Questa volta, però, il suono era un po’ troppo vicino per non attrarre l’attenzione. Significava che c’era qualcuno molto vicino a casa; non che avessi paura ma, visto che abbiamo le porte sempre aperte (pessima abitudine, lo so), mi decisi, comunque, a dare una controllata fuori.

Era anche un sistema per scuotermi dal magico torpore e riprendere l’attività. Gli zoccoli erano fuori portata, rimisi le scarpe da città. Uscii, ancora in tailleur, senza cappotto, tanto fuori era tiepido, era stata l’ennesima bella giornata, piena di sole.

Intanto, le raffiche della sega risuonavano a scatti prolungati ma ancora non ne vedevo l’autore. Girai dietro la casa e, a pochi metri, su una scala, vidi don Liborio, un vecchio pensionato delle Ferrovie che faceva servizi da giardiniere un po’ per tutto il vicinato.

Come gli uomini di una volta, aveva la campagna nel sangue e lavorare con le piante era la sua passione.

A casa sua, più sopra della nostra, aveva pure qualche animale, che sapeva governare a regola d’arte, infatti era tra i nostri fornitori di fiducia altro che “prodotti bio” e tracciabilità… Don Liborio, a prezzi amatoriali, ci procurava spesso qualche soppressata genuina, formaggi, uova e altre prelibatezze.

Era una figura tipica per il nostro sentiero, appena carrozzabile, ed era sempre impegnato a far qualcosa.

Insomma, un brav’uomo.

Nonostante fosse vicino alla settantina era ancora in forma: asciutto, con la pelle che sembrava di cuoio, per i tanti anni all’aria aperta.

Le grosse mani armeggiavano con la sega, colpendo, senza titubanze, i rami di un grosso castagno, le cui foglie erano quasi tutte cadute. Approfittai di una pausa per salutarlo:

– Ehilà, buongiorno! – gridai, facendomi scherno agli occhi con il palmo della mano. Lui sentì e si voltò, con il suo solito sorriso bonario. Mi scaldò il cuore; pensai che in oltre dieci anni, non l’avevo mai incrociato senza che mi donasse un sorriso. Che brava persona… eh, gli uomini di una volta!

– Buongiorno, signo’! – rispose immediatamente e si precipitò dallo scaletto, per venirmi a salutare – Scusate, vi ho disturbata? Io pensavo che non ci stavate, mi era sembrato che non c’era la macchina vostra…

– Ma no, don Liborio – risposi sorridendo a mia volta – non vi preoccupate… anzi, mi fate compagnia. Quando ci state voi in giro, mi sento più sicura.
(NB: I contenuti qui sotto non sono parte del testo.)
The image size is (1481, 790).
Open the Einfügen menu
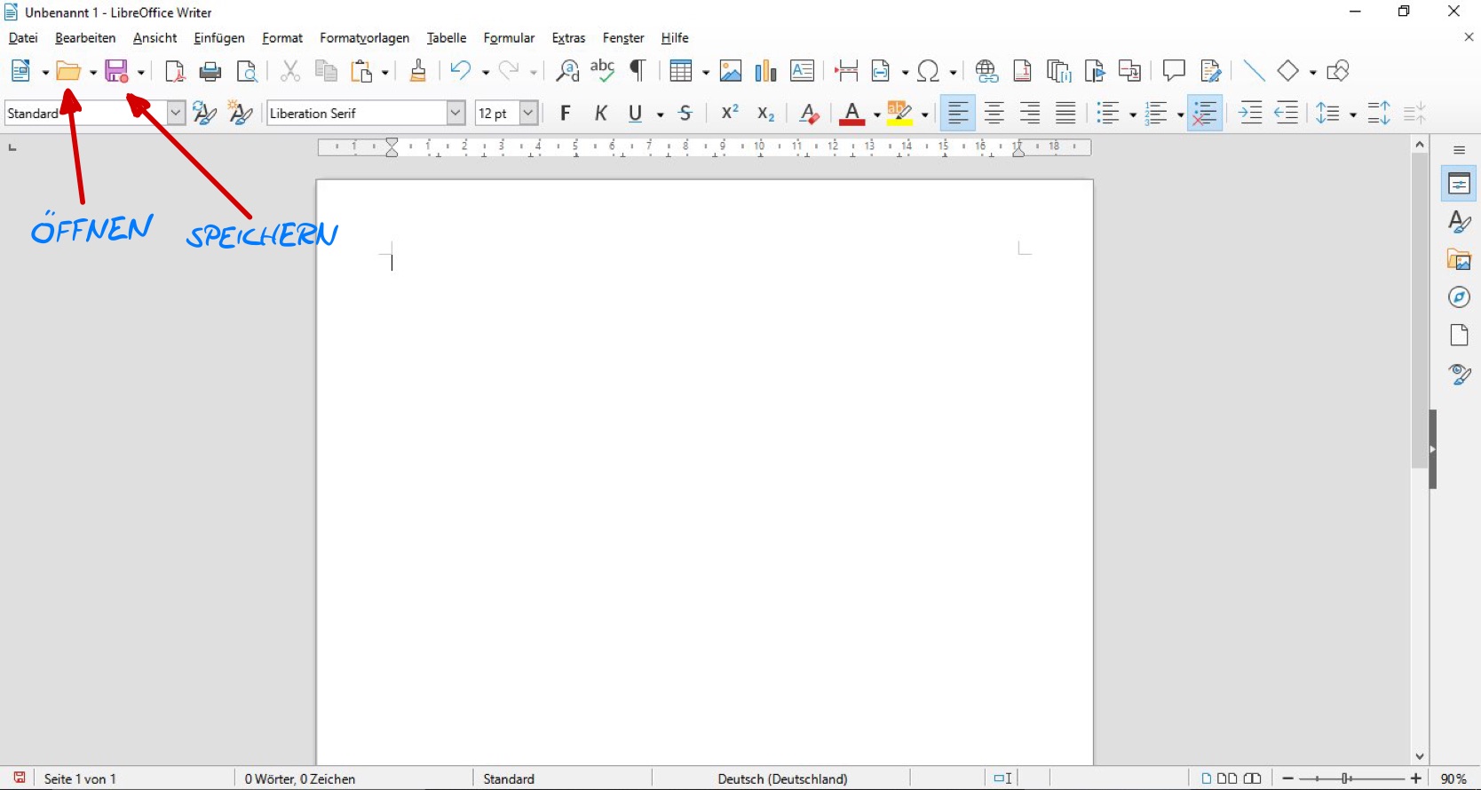coord(219,38)
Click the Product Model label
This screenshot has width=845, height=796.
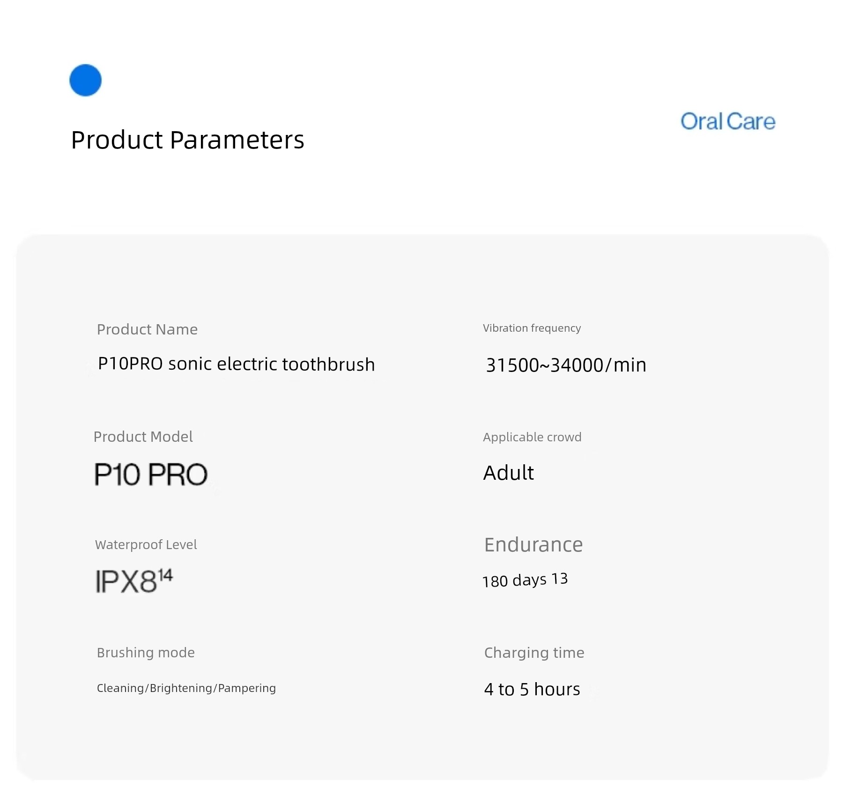click(x=143, y=437)
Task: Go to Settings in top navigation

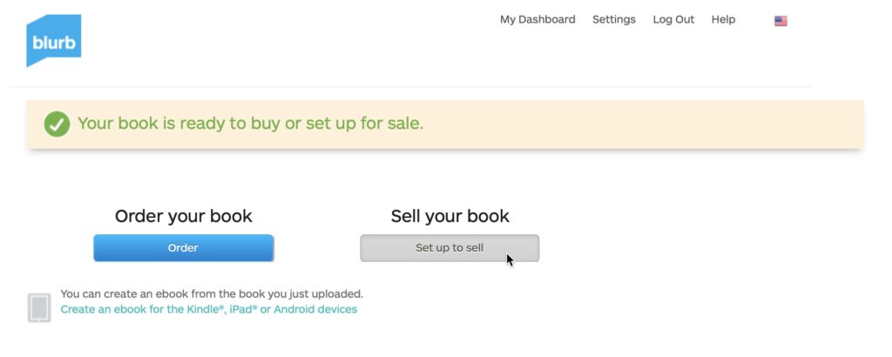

– Eh, signo’, ormai so’ vecchio! – mentre parlava, notai che, comunque, adesso che non aveva la luce del sole negli occhi, pur facendo finta di niente, non riusciva a evitare di spiarmi le gambe, slanciate dalle calze grigie e dalle scarpette col tacco. Avevo la gonna sopra il ginocchio ma non abbastanza da essere una mini, sapevo di non essere più una ragazzina, però mi piaceva, in certe occasioni, ricordare ai miei colleghi che, sotto il maglione abbondante e i pratici pantaloni, si nascondeva una donna, che, nonostante i quaranta, si manteneva ancora tonica e femminile.

– Ma che dite, don Libo’, voi vi mantenete così in forma! Fossero come voi gli uomini di città, dove lavoro io. – risi sincera – I miei colleghi sono tutti rammolliti e parlano solo del pallone. – a quel punto, come al solito, gli chiesi se gradiva un caffè o qualcosa da bere.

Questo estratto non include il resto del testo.